Singing is a journey. No singer is ever "finished." And there are different paths of study to get you there.
There is, of course, self-directed study. Such as what I have mostly done. Reading books and programs and doing what I understand from them. First off, not everyone learns the same way. Some are more visual. You can talk or write about breath management all you want but seeing the motion of a person's body can be the key for many folks. Robert Lunte has probably the best tutorial vid I have ever seen on breath management. Just watching that one vid is worth a whole book of verbiage and imagery.
But that leads to the next avenue of learning. Visual learning. You could read about it. You might "hear" it. But seeing it happen clears everything up. Such as Lunte's video on embouchre. Not exactly how I related to the word. I learned the word from my brother when he studied clarinet. But more to the point, you "see" what Lunte means by embouchre and now you can link it in your mind, in living color, to what the concept is.
And then, auditory. Every person's body is different. But if you can hear the sound and re-create it in your own body by whatever words your mind has come up with, then you have it. I have done this with students when I was teaching electrical trades, which requires a lot of math. A student made up his own word for reciprocal and rather than obstinately insist on the technically accurate word, I let him use his own image. And he made a perfect 100 on his math test, the next day. And there was no "curve" in my grading. Students earned their grades the hard way, by giving the right answer.
And therein lies the advantage of the next path. Having a teacher, especially one sensitive to your needs as a student. And for that, in singing, the teacher has to hear you. Preferrably, in person, in the same room, if possible. Though, these days, locality is no longer a hindrance with the use of Skype and other internet-based real-time communication utilities. Although, I will still prefer in-person. I know a little too much about electronics to ignore totally the artifacts that occur in translating an analog function like the human voice into digital signal and back, again, and including the response curves of both the microphone and the head phones or speakers, at either end. But there have been good results in spite of these limitations. For, in recording, we are not hearing each other acoustically, anyway. And, as others will point out, a good note is a good note, regardless of the quality of equipment being used.

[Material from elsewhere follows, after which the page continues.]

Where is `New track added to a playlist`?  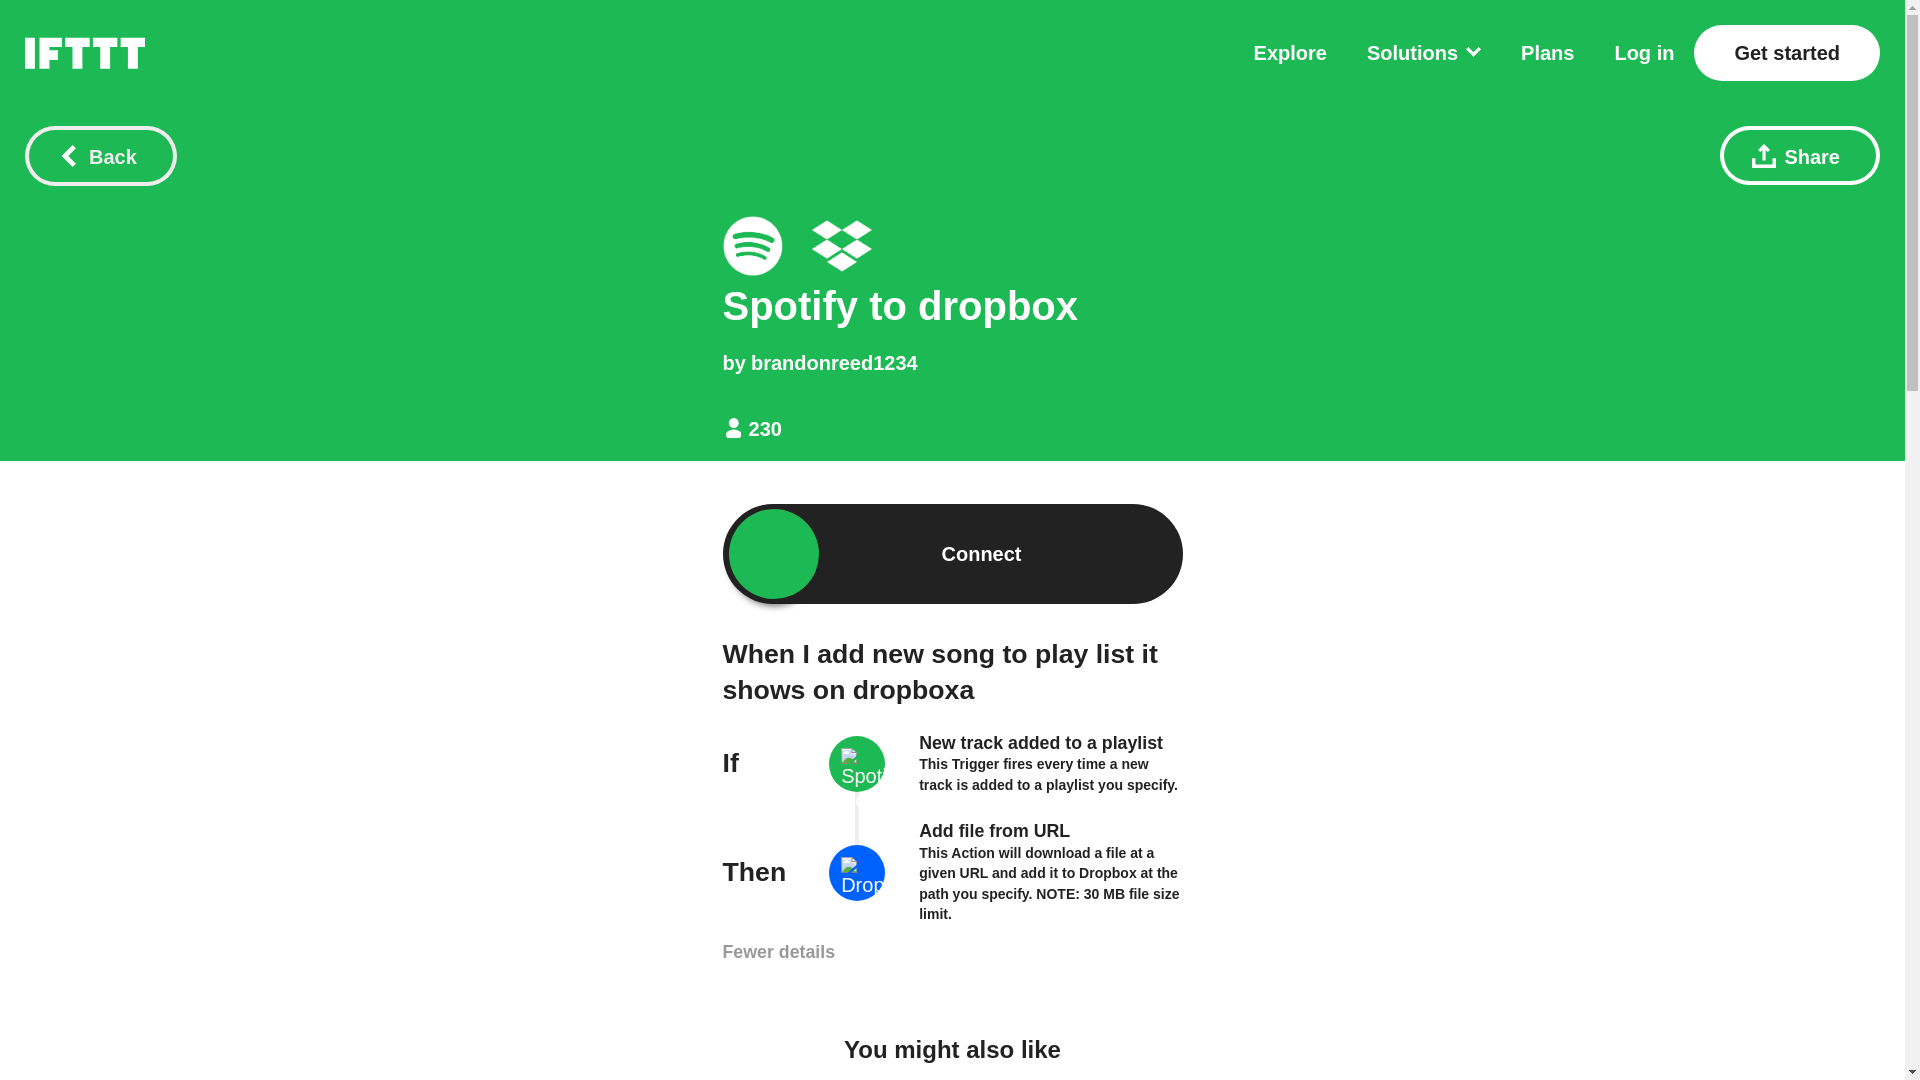 New track added to a playlist is located at coordinates (1041, 742).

And here is the advantage of having a teacher. Your learning and improvement happen so much faster. And it is not because you build muscle so much faster by spending money. It is because the teacher can spot mis-steps immediately and give you the solutions immediately. The sooner you discard the mis-step and do the correct thing, the sooner you improve,
Just like when I was teaching electrical trades. Could someone eventually learn by reading and trial and error, to bend a 4-point saddle in EMT like I can? Sure. And it will take a while. No, it didn't take me a while but that is beside the point. The point is, by having me physically show a student, he was bending 4-point saddles with professional consistency after about an hour. And directed his own practice by finding things around the shop, obstructions of structure that would require his new-found "skill." Something he could do all along, provided he had the right path. That's not bragging for myself but to show the advantage of having a teacher show you what is right, from the start, before you develope incorrect habits.
And, in fact, it had as much or more to do with the student as it did with my instruction. He had the motivation, the desire to learn, to put aside what he may have previously thought, at least to consider what I was saying.
And so, when seeking a teacher, ideally it will be a teacher who can reflexively modify his lesson plan to suit your needs. Accent in language can be limiting. So, just telling a student sing ah in father doesn't help if the accent of the student is such that father is pronounced with the high a in the word cat. Tell him to say ah and he still sounds like a whiny cat. It takes a flexible teacher to tell the student to roll forward more to aw to kind of over-correct for the backwards a he as been using.
And dipthongs, the bane of american english. Especially in southern accents where there is a tendency to create more syllables in a word. I don't know if it is because of the slower pace of life and we have to elongate conversation to fill up the days, or what! LOL
And accents where too much sound goes through and out the nostrils. Granted, that is maybe more about style. But leaving these "stylings" in place can have a destructive consequence. Which places the onus on the student.